# INSTRUCTIONS FOR THE TASK:
Return all the entries below exactly, except for the images they hold.

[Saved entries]
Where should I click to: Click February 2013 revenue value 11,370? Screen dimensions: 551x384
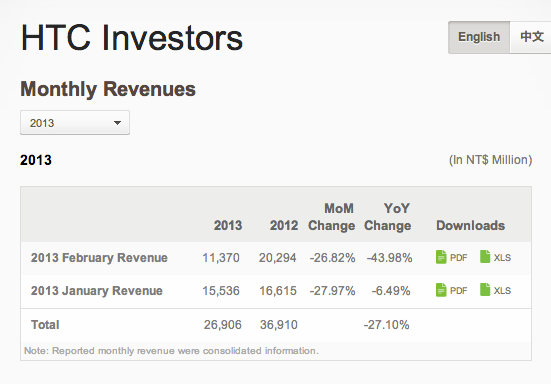(x=221, y=258)
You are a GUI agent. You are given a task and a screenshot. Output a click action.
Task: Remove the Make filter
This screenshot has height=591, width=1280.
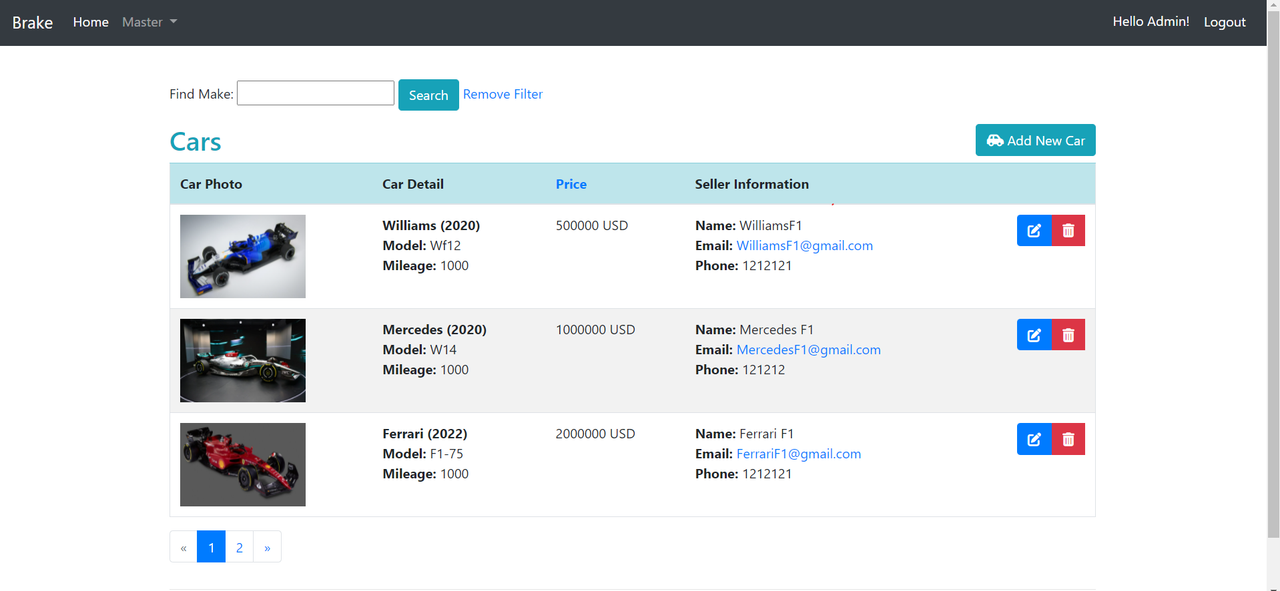pyautogui.click(x=503, y=94)
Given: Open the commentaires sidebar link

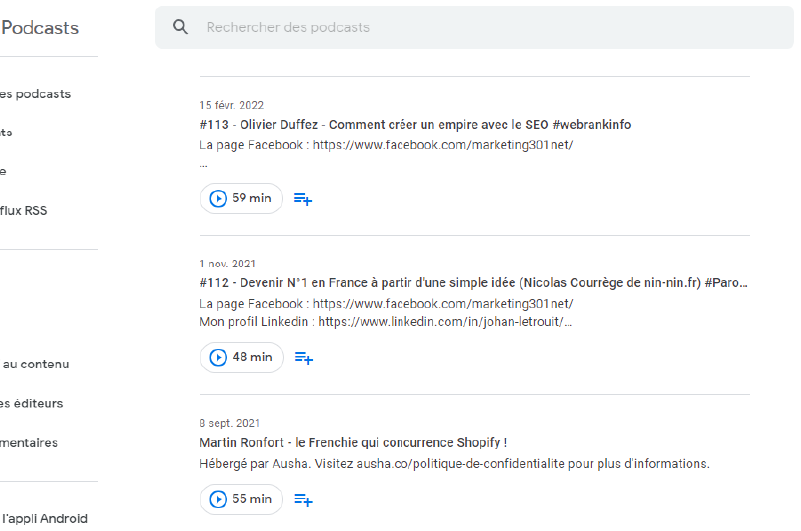Looking at the screenshot, I should click(29, 443).
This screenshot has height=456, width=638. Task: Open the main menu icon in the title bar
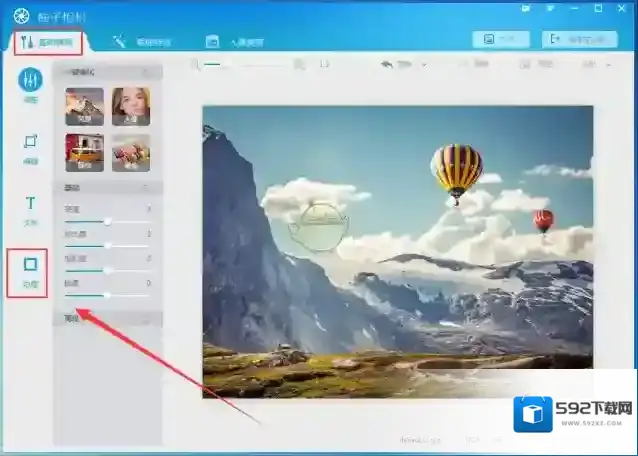[x=551, y=8]
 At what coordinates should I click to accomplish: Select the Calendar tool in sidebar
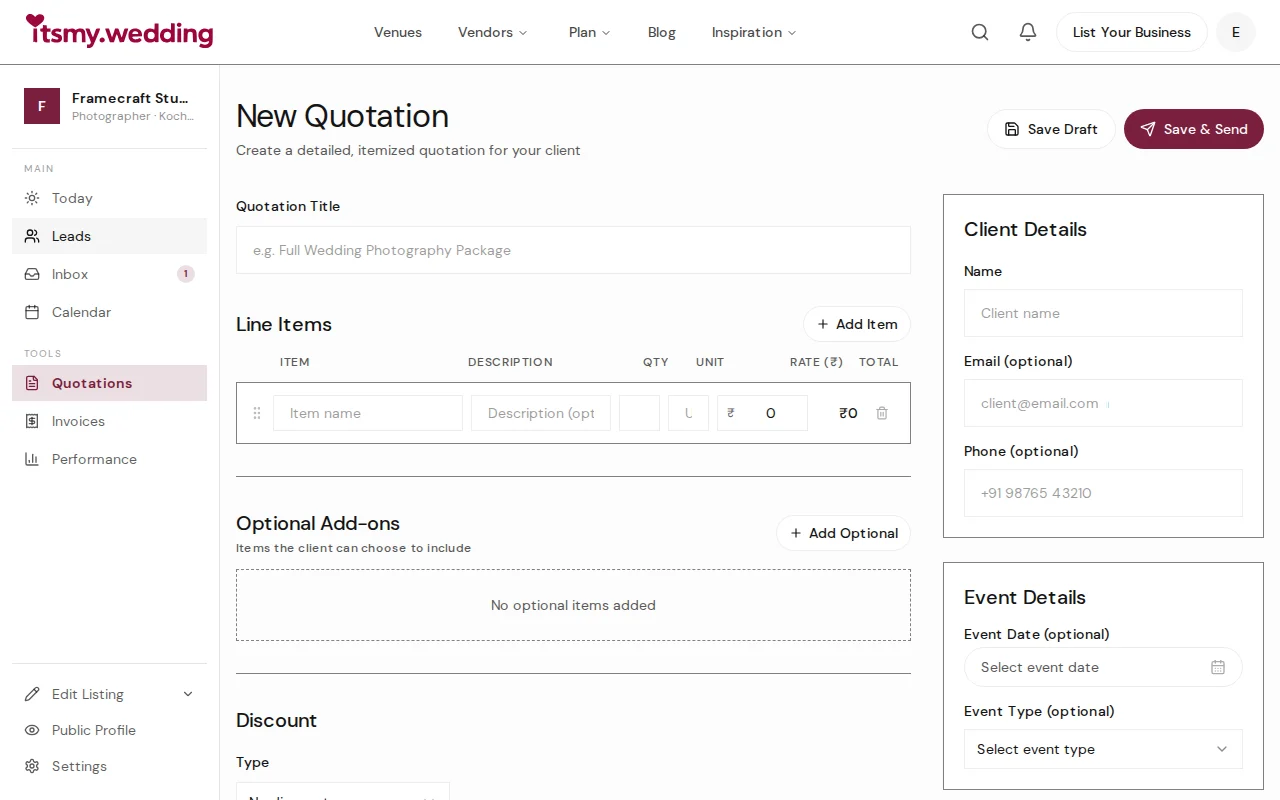tap(33, 312)
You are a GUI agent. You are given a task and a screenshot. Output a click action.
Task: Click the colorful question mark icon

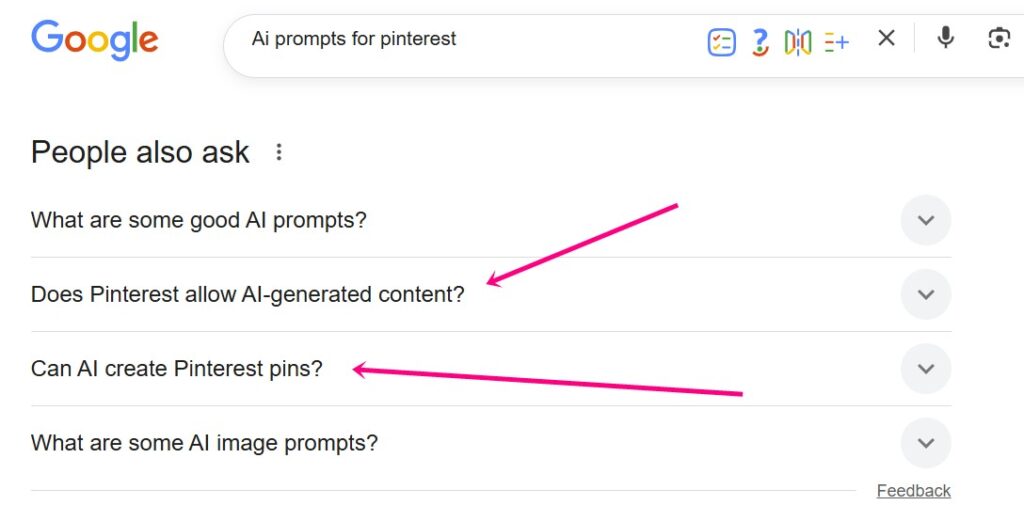760,41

# COMPLETED EXERCISE:
Where should I click to: Click February 2013 revenue value 11,370? Screen dimensions: 551x384
(x=221, y=258)
You are a GUI agent. You are given a task and a screenshot. Output a click action.
Task: Remove the Make filter
This screenshot has height=591, width=1280.
pyautogui.click(x=503, y=94)
Given: Open the commentaires sidebar link

Looking at the screenshot, I should click(29, 443).
This screenshot has height=456, width=638. Task: Open the main menu icon in the title bar
[x=551, y=8]
 At what coordinates should I click to accomplish: Select the Calendar tool in sidebar
tap(33, 312)
You are a GUI agent. You are given a task and a screenshot. Output a click action.
Task: Click the colorful question mark icon

760,41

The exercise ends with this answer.